Fear not my friends!  Here are a few more cocktails to help open your palate to the complex and ultimately rewarding world of Fernet Branca.

FERNET AND COLA

An entire country can’t be wrong.  In Argentina one million cases of Fernet Branca are consumed annually in this fashion.  Fernet and Cola is a delicious, symbiotic relationship in which the bitterness of the Fernet and the sweetness of the cola temper one another perfectly.  It’s a balanced boozie bear hug in a glass.

TORONTO
2 oz Rye 
.5 oz Fernet Branca
Dash of Simple Syrup
Dash of Angostura Bitters

Stir ingredients with ice for 30 seconds.  Strain into a chilled cocktail glass.  

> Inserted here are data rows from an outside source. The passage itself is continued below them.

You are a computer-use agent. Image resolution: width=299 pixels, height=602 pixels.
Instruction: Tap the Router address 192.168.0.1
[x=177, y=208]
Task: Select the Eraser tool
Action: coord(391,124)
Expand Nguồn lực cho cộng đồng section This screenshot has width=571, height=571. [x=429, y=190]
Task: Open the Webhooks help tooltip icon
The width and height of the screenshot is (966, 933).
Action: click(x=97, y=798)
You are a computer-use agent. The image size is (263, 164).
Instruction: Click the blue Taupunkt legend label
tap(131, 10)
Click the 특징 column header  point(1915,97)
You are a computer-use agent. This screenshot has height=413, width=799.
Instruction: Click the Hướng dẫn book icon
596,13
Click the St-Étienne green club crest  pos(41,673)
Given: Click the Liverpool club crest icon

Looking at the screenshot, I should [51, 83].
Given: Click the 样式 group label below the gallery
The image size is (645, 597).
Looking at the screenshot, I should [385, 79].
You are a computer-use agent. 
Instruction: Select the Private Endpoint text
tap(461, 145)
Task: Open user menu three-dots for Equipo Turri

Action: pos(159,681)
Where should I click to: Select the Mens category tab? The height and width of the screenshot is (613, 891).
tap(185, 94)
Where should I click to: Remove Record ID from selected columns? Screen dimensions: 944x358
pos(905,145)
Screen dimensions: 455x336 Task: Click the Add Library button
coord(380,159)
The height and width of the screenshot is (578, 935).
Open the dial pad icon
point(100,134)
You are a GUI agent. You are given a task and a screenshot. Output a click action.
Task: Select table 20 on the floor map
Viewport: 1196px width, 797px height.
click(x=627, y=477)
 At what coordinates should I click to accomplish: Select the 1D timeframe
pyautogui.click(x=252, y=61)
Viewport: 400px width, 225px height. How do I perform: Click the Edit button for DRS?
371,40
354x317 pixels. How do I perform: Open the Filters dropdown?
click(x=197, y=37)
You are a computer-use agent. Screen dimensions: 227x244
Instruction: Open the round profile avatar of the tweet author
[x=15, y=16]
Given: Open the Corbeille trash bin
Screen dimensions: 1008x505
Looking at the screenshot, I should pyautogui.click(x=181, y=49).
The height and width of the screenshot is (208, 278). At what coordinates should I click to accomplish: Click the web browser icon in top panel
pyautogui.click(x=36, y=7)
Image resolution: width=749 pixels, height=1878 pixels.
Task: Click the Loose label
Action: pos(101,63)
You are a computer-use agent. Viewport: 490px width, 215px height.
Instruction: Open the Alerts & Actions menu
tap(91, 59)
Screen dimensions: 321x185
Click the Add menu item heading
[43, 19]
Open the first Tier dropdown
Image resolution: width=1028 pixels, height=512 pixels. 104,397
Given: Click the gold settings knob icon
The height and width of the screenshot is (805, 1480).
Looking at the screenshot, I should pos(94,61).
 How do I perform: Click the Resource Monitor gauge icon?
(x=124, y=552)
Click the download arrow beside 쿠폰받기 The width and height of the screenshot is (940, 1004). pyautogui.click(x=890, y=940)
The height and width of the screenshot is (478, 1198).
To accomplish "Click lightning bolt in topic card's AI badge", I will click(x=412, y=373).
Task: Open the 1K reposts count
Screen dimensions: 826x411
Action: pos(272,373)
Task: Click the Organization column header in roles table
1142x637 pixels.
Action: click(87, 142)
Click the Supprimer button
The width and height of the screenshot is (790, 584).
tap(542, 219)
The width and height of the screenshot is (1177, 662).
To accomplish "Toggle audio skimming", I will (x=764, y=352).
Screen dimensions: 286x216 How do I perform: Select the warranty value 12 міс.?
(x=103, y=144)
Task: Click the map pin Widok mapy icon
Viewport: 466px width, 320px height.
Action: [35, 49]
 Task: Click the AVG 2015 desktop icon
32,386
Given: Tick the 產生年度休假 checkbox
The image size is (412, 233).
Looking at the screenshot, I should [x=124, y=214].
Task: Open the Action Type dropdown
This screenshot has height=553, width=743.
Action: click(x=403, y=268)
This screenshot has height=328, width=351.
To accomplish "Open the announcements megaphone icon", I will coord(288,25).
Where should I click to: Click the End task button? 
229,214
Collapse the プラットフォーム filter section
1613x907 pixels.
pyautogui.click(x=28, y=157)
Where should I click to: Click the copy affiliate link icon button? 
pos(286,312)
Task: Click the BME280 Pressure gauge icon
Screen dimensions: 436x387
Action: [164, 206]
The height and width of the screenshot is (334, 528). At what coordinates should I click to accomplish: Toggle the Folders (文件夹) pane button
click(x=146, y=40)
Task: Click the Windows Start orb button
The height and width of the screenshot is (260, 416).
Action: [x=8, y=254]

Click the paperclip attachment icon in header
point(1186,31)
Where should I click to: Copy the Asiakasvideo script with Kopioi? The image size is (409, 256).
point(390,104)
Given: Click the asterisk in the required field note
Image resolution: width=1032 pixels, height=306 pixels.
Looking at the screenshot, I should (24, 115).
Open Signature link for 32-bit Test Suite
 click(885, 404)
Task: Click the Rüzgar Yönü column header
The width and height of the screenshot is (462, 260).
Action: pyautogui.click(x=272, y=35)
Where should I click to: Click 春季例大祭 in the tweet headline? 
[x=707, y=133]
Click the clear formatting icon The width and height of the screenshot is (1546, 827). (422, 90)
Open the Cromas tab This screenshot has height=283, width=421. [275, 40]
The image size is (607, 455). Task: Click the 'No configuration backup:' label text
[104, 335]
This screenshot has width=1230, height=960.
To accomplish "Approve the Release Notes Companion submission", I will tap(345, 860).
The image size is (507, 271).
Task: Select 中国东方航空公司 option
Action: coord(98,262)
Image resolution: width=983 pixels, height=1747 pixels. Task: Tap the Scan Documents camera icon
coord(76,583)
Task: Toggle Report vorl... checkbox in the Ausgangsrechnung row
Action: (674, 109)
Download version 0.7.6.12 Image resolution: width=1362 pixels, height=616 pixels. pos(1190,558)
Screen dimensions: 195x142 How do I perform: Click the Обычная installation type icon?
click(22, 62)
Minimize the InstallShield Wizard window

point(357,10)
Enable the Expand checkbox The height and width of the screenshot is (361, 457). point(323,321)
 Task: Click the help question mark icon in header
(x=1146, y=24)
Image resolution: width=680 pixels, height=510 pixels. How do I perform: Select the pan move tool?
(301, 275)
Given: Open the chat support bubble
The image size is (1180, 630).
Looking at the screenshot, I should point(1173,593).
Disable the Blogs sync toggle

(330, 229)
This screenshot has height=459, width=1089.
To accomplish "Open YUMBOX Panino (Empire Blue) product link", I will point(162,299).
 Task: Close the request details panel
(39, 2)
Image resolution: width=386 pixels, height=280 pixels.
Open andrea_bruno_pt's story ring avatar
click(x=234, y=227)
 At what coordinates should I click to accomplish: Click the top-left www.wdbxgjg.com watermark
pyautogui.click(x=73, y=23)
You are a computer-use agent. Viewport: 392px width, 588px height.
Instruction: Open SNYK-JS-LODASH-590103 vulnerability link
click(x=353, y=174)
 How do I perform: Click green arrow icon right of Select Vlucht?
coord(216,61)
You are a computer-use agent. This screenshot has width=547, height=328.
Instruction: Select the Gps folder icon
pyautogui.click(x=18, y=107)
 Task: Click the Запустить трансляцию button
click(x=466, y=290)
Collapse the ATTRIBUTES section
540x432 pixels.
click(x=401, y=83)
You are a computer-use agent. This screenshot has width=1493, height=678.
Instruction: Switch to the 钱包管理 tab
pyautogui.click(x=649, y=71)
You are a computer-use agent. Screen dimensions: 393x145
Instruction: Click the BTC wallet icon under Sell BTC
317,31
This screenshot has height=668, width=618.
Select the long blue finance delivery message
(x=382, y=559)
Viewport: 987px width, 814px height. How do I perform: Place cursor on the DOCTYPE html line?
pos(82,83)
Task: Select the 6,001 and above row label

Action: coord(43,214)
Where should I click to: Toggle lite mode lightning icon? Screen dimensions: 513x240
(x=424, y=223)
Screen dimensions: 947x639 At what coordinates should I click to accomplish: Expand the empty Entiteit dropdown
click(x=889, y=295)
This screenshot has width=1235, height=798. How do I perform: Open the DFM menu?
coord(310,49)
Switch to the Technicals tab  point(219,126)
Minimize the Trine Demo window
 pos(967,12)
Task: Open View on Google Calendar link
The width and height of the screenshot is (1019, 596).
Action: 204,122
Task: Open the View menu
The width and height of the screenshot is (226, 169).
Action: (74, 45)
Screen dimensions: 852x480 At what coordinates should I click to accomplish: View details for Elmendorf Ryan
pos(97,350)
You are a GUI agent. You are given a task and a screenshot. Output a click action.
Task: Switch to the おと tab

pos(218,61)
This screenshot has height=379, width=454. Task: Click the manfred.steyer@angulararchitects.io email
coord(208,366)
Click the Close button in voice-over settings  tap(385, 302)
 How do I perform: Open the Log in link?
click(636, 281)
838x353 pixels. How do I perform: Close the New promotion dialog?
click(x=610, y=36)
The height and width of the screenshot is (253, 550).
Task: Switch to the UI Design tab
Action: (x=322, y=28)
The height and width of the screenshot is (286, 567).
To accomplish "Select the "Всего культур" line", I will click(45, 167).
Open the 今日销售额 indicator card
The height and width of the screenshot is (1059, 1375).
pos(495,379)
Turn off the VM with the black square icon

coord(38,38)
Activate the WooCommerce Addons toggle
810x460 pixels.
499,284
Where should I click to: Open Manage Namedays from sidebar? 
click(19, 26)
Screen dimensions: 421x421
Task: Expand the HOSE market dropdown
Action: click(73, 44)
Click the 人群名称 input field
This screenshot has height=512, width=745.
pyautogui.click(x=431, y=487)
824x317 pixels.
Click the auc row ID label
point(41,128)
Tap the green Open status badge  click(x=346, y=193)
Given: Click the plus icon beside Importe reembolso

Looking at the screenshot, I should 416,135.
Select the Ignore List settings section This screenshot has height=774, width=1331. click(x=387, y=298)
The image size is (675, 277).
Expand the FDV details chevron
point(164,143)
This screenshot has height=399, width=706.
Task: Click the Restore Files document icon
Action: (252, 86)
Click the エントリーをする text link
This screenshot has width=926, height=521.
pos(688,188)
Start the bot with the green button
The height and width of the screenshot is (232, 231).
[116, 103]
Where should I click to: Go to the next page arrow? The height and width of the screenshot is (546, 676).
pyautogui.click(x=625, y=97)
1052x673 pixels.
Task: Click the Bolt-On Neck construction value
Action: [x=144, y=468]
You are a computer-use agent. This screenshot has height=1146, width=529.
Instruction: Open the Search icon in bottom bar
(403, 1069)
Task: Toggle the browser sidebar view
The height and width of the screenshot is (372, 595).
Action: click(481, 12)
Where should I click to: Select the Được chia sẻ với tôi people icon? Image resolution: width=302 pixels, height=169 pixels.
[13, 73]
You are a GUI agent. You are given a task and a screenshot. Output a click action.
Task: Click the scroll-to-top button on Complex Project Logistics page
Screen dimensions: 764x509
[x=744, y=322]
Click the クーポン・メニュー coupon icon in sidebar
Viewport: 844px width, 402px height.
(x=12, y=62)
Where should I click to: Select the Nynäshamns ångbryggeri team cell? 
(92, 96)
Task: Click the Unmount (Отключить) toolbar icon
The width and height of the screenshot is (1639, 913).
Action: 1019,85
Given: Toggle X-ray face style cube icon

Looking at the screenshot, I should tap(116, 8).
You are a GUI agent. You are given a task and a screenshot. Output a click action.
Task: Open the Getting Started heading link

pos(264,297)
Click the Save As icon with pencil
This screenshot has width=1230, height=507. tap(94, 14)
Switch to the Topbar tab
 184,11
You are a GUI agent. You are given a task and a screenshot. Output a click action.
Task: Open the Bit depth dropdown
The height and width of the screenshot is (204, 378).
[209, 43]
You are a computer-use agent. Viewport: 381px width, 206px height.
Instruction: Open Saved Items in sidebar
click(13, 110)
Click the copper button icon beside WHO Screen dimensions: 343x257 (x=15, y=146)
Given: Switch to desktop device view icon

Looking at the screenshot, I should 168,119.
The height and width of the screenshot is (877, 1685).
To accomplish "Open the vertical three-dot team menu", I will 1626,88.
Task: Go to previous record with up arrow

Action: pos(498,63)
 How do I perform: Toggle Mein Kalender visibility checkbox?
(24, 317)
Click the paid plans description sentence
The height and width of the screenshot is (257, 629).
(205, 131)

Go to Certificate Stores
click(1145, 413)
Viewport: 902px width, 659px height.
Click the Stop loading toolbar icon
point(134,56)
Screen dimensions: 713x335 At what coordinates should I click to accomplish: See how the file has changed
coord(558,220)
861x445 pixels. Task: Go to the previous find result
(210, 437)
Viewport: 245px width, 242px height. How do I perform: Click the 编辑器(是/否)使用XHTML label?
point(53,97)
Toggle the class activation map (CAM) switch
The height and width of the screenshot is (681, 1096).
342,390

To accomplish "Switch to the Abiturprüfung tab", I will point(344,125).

I have frequently described this drink as my savior as it is equally adept at “setting me straight” the day after a night of overindulgence or soothing a very full belly after a deliciously large meal.  I prefer to use a rye of higher proof when making this cocktail, such as Rittenhouse Rye or Sazerac 6 Yr Rye.  

The ROOT OF ALL EVIL
This recipe comes to us courtesy of Jeff Grdinich, White Mountain Cider Company, Bartlett NH.  He describes it as his irreverent tribute to Chuck Taggart and Chuck’s cocktail, the Hoskins.
2 oz Bulleit Bourbon
.75 oz Grand Marnier
.5 oz Luxardo Maraschino
.5 oz Fernet Branca

Stir ingredients over ice and strain into a chilled cocktail glass.  If you are using LUPEC approved vintage glassware, chill down a second stem and invite over a friend because this is a pretty big cocktail!  

PORTENO
This one come to us courtesy of Murray Stenson at the Zig Zag Cafe in Seattle.
.75 oz Bourbon
.5 oz Cherry Brandy
.5 oz Fernet Branca
.5 oz Velvet Falernum
.5 oz Fresh Lime Juice

Shake all ingredients with ice and strain into a chilled cocktail glass.  

 
INVERNO
1 oz Aperol
.5 oz Fernet Branca
1 oz Tonic Water

Build over ice in a low ball.  Garnish with an orange slice and enjoy

QUATRO PUNTI
1 oz Punt e Mes
.5 oz Fernet Branca
Soda Water

Build over ice in a highball, adding soda to taste.  Garnish with an orange slice.